38Nach der Konzeption des Gesetzes lässt das bEM den Beteiligten bei der Prüfung, mit welchen Maßnahmen, Leistungen oder Hilfen eine künftige Arbeitsunfähigkeit des Arbeitnehmers möglichst vermieden werden und das Arbeitsverhältnis erhalten bleiben kann, jeden denkbaren Spielraum. Es soll erreicht werden, dass keine vernünftigerweise in Betracht kommende, zielführende Möglichkeit ausgeschlossen wird. Nach der Gesetzesbegründung (BT-Drs. 15/1783 S. 16) soll durch eine derartige Gesundheitsprävention das Arbeitsverhältnis möglichst dauerhaft gesichert werden. Zugleich sollen auf diese Weise medizinzische Rehabilitationsbedarfe frühzeitig, ggf. präventiv erkannt und auf die beruflichen Anforderungen abgestimmt werden. Als Hilfen zur Beseitigung und möglichst längerfristigen Überwindung der Arbeitsunfähigkeit kommen dabei neben Maßnahmen zur kurativen Behandlung insbesondere Leistungen zur medizinischen Rehabilitation im Sinne von § 42 SGB IX in Betracht (vgl. BAG, Urteil vom 20.11.2014 – 2 AZR 755/13 – Rn. 48, juris).
39Dass das hiernach erforderliche bEM erfolglos geblieben wäre, mithin keine Möglichkeit bestand, die Kündigung durch angemessene mildere Maßnahmen wie etwa die Durchführung einer Reha-Maßnahme oder auch die leidensgerechte Umgestaltung des Arbeitsplatzes zu vermeiden, hat die Beklagte nicht dargelegt.
40II.
41Die Kostenentscheidung folgt aus § 46 Abs. 2 S. 1 ArbGG, §§ 495, 92 Abs. 2 Nr. 1, 269 Abs. 3 S. 2 ZPO. Soweit die Beklagte unterlag, hat sie die Kosten des Rechts-streits zu tragen.

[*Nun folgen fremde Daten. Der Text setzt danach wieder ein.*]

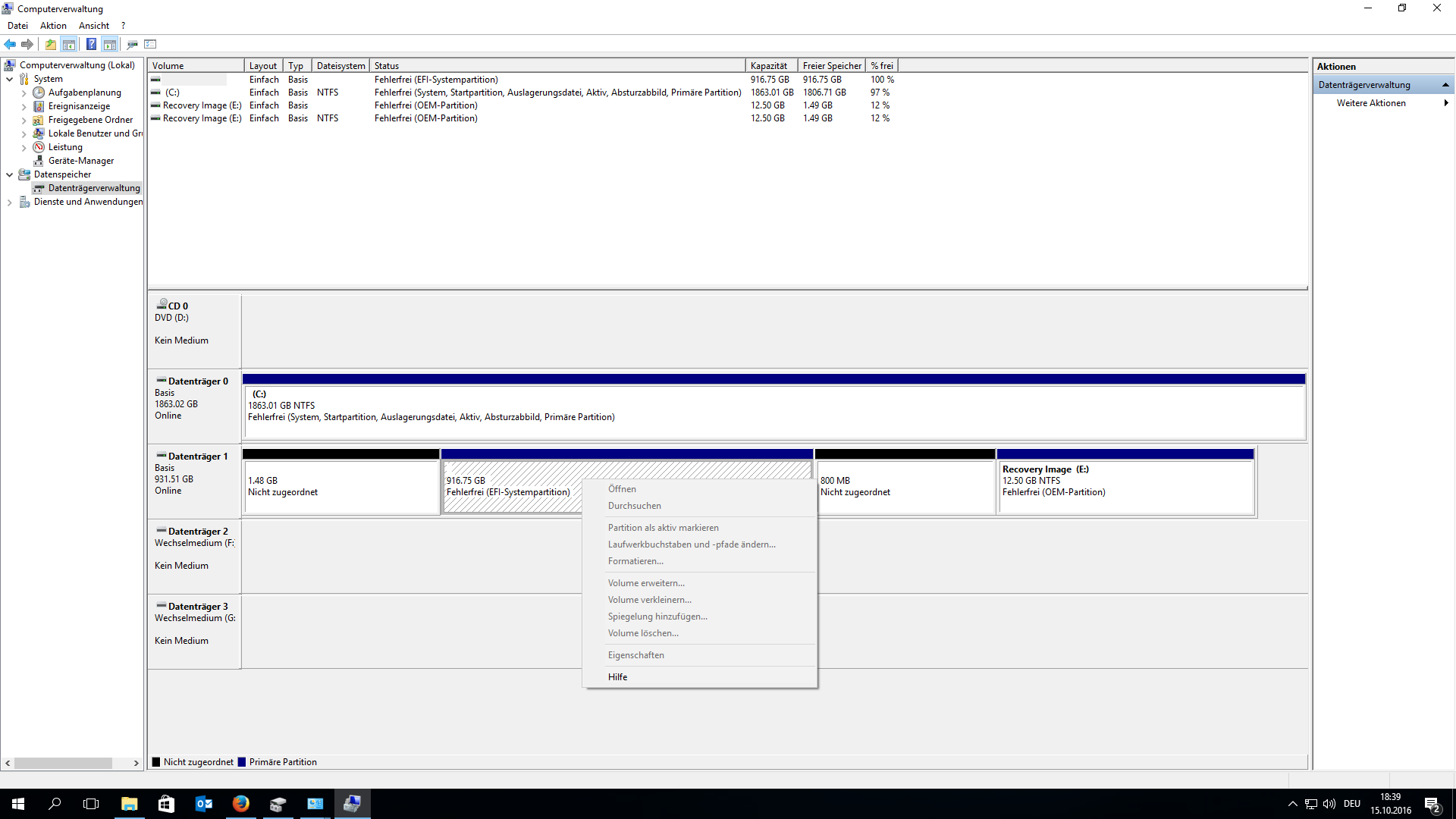Image resolution: width=1456 pixels, height=819 pixels.
Task: Click the disk rescan magnifier toolbar icon
Action: [x=132, y=44]
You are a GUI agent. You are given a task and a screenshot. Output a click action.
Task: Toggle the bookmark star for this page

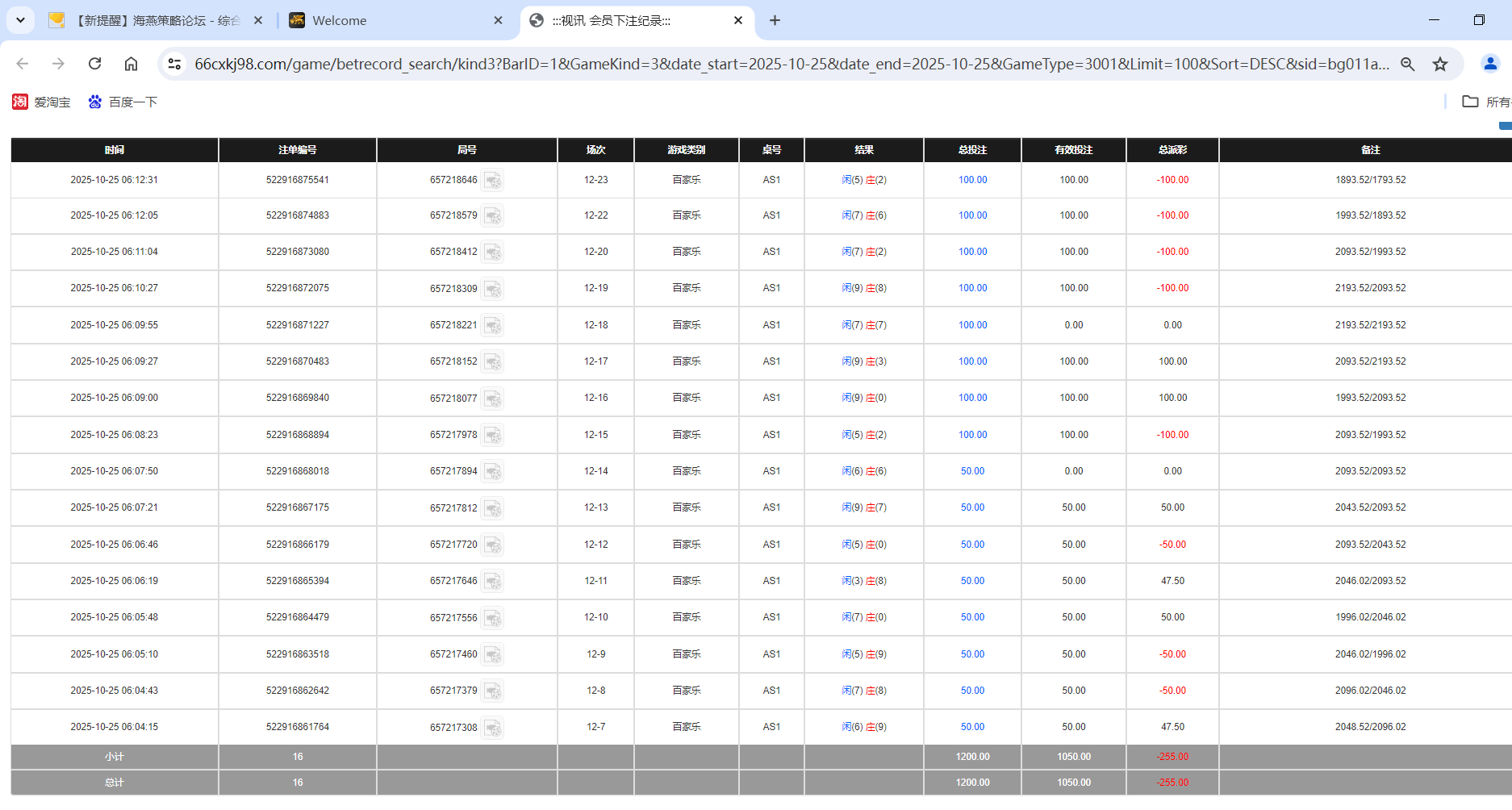(1441, 64)
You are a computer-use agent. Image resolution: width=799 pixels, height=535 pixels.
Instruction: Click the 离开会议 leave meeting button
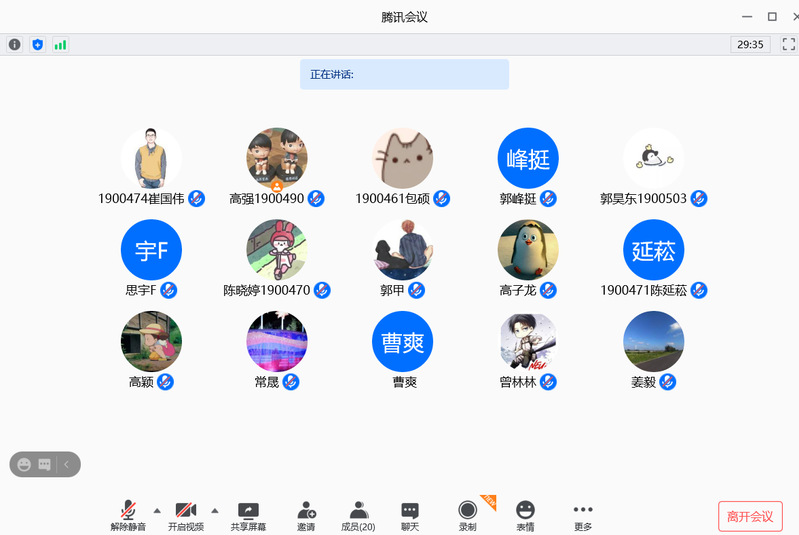click(750, 516)
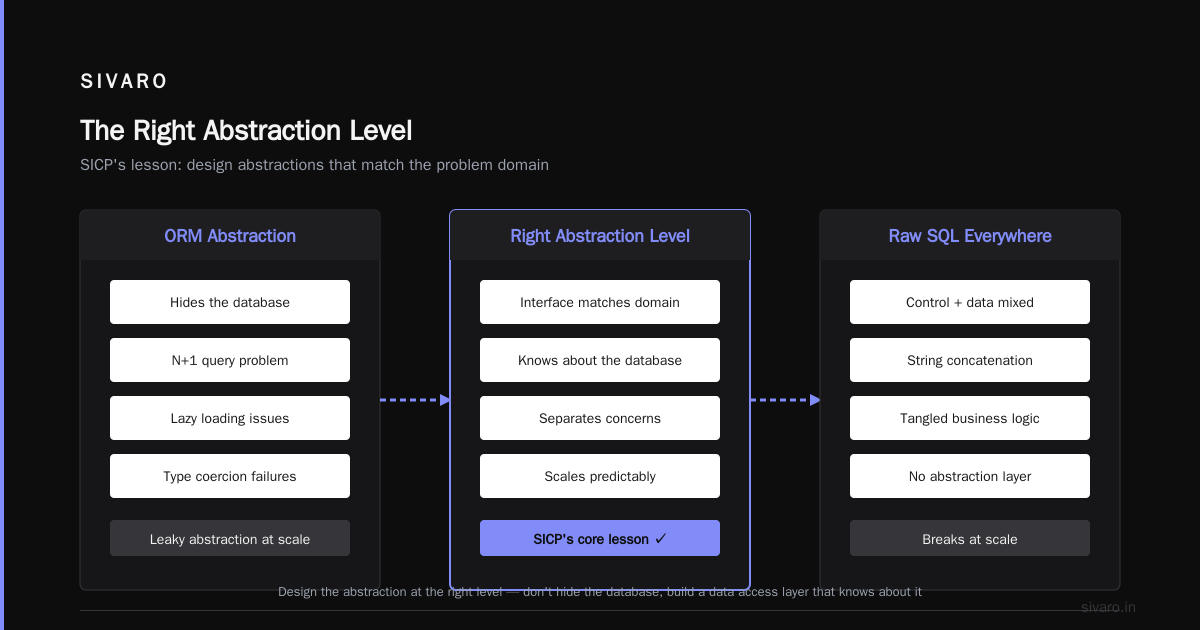Viewport: 1200px width, 630px height.
Task: Select the 'Separates concerns' box
Action: [x=600, y=418]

Die von der Klägerin erklärte Rücknahme des allgemeinen Feststellungsantrages führt nicht zu einer Kostentragungspflicht, da die Rücknahme nur geringfügig ist und keine höheren Kosten verursacht hat. Gleiches gilt für die Rücknahme des ohnehin als Hilfsantrag gestellten Weiterbeschäftigungsantrages.
42Den im Urteil gemäß § 61 Abs. 1 ArbGG auszuweisenden Streitwert hat die Kammer auf 6.758,79 EUR festgesetzt. Grundlage sind § 46 Abs. 2 S. 1 ArbGG, §§ 495, 3 ZPO. Berücksichtigt wurden drei Bruttomonatsgehälter entsprechend § 42 Abs. 2 S. 1 GKG.
43Gründe im Sinne des § 64 Abs. 3 ArbGG für die gesonderte Zulassung der Berufung liegen nicht vor.